Task details: Copy the rows from the line containing "The image size is (1512, 791)." down to the line containing "point(270,243)", swapping "ADD CERTIFICATES" for "REMOVE CERTIFICATES" and changing nothing else. Leave the pictures out.

Data entries:
== == ==
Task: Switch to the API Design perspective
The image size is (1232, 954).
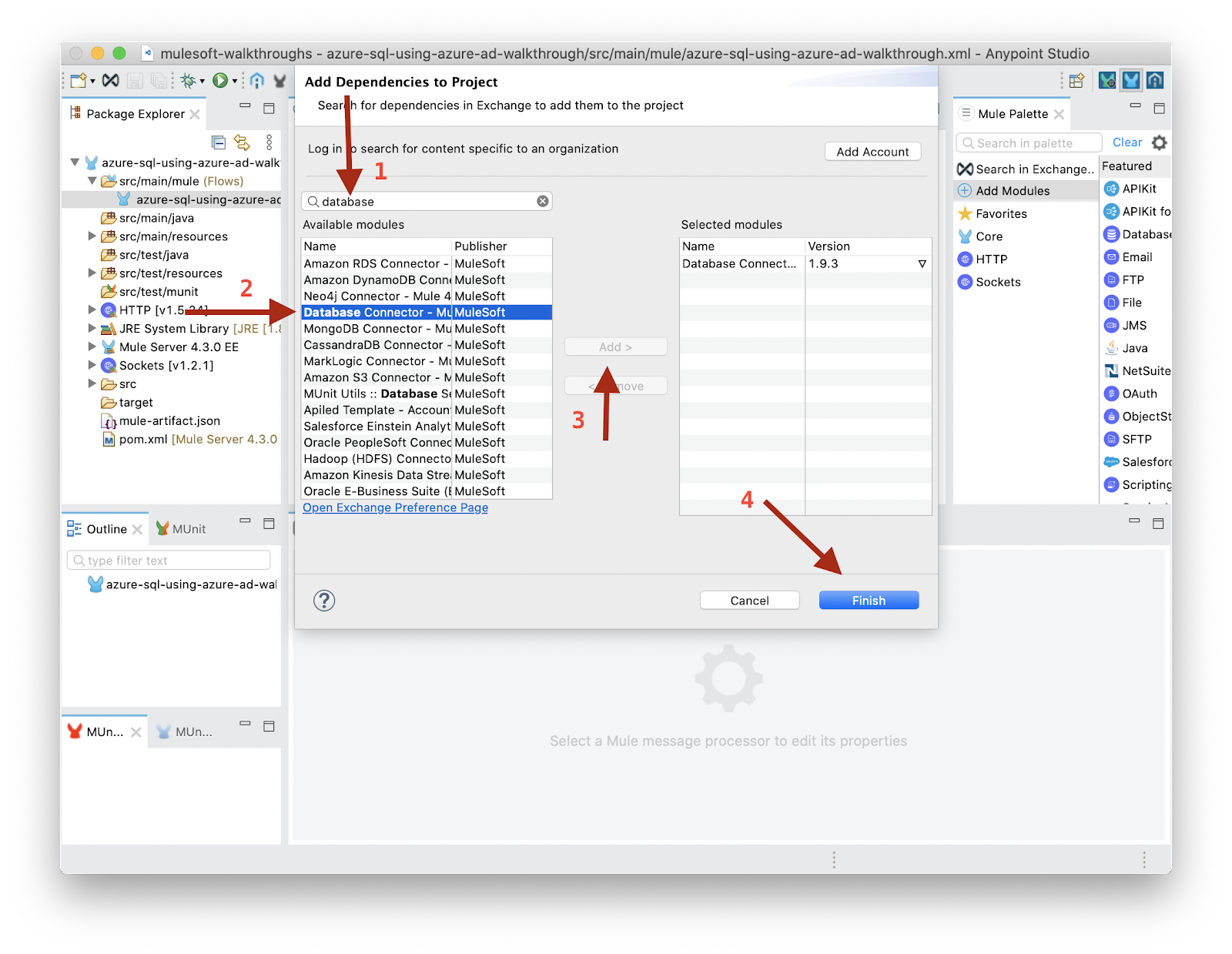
== == ==
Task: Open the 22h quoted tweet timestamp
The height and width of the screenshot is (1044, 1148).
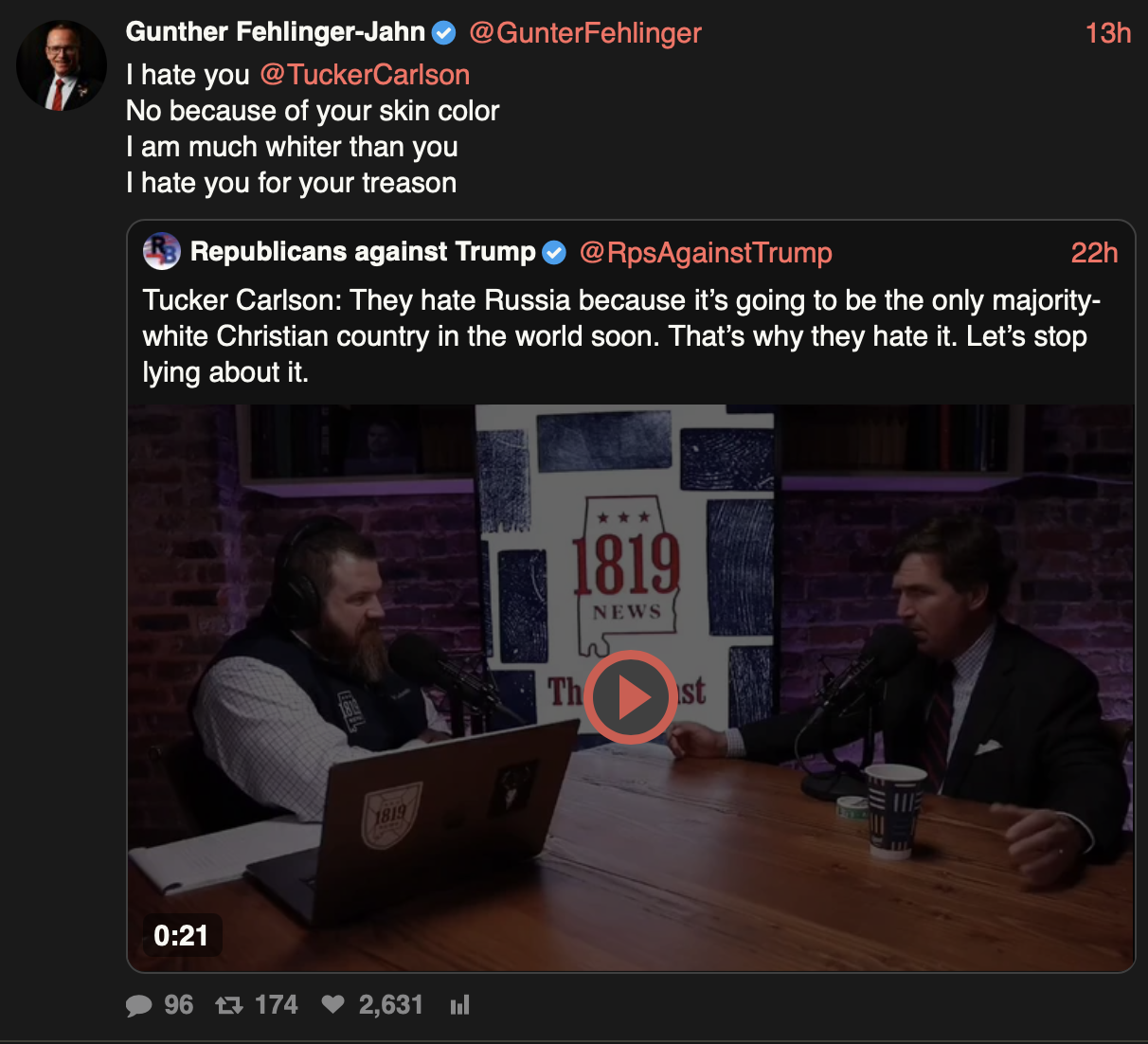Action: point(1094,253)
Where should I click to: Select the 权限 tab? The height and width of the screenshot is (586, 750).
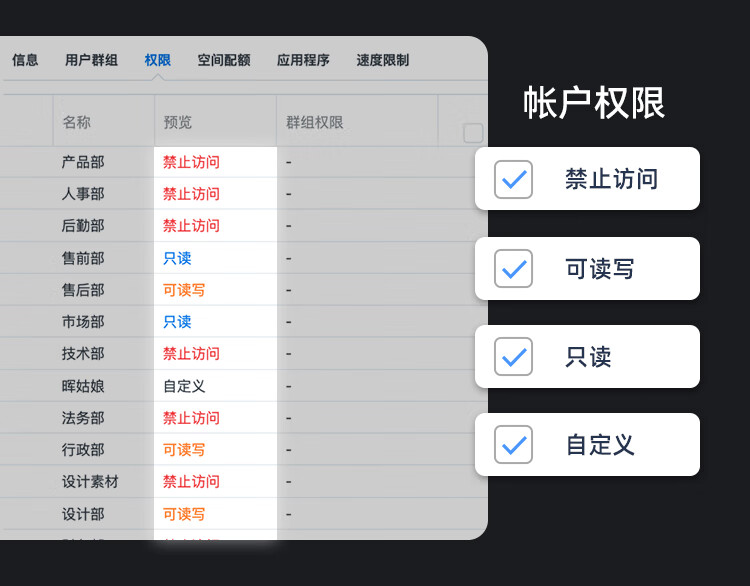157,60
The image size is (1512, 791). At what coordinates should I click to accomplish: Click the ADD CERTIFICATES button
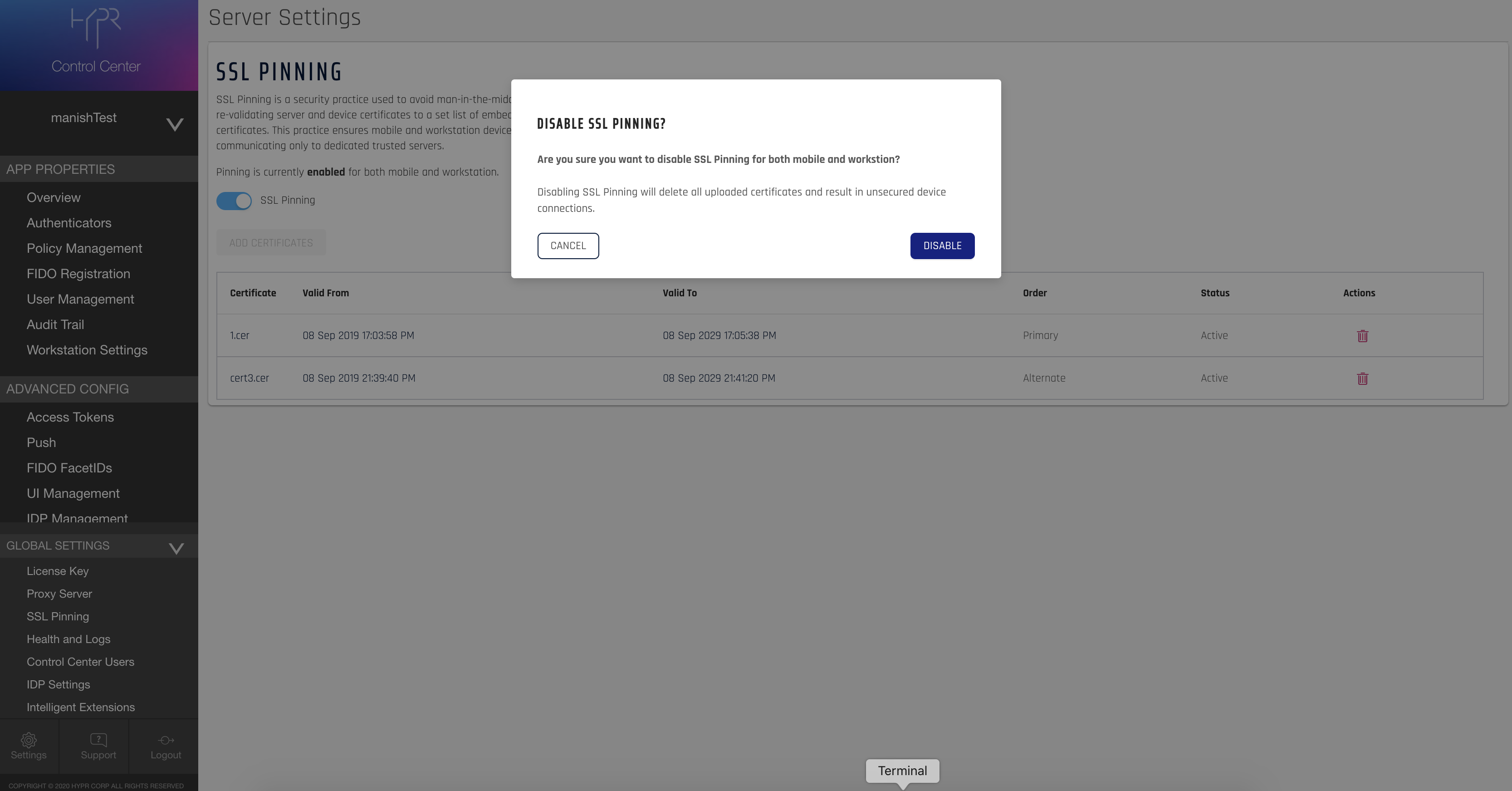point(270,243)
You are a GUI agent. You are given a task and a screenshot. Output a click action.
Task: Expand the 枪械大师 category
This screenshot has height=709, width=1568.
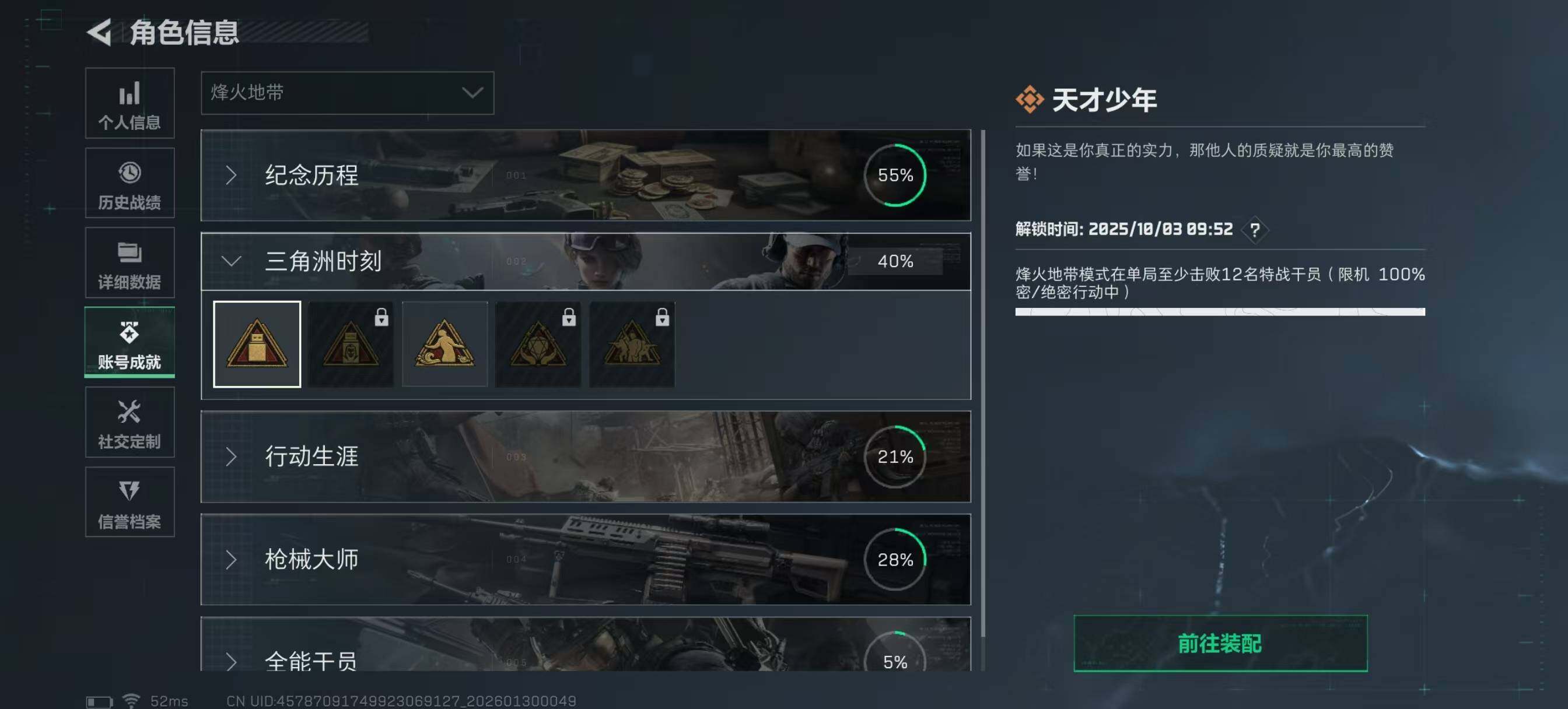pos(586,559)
== == ==
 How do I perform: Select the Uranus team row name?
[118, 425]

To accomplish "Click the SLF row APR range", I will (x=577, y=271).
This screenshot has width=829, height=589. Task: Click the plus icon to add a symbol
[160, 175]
== == ==
Final result:
The image size is (1512, 791). At what coordinates should I click to accomplish: Click the REMOVE CERTIFICATES button
point(270,243)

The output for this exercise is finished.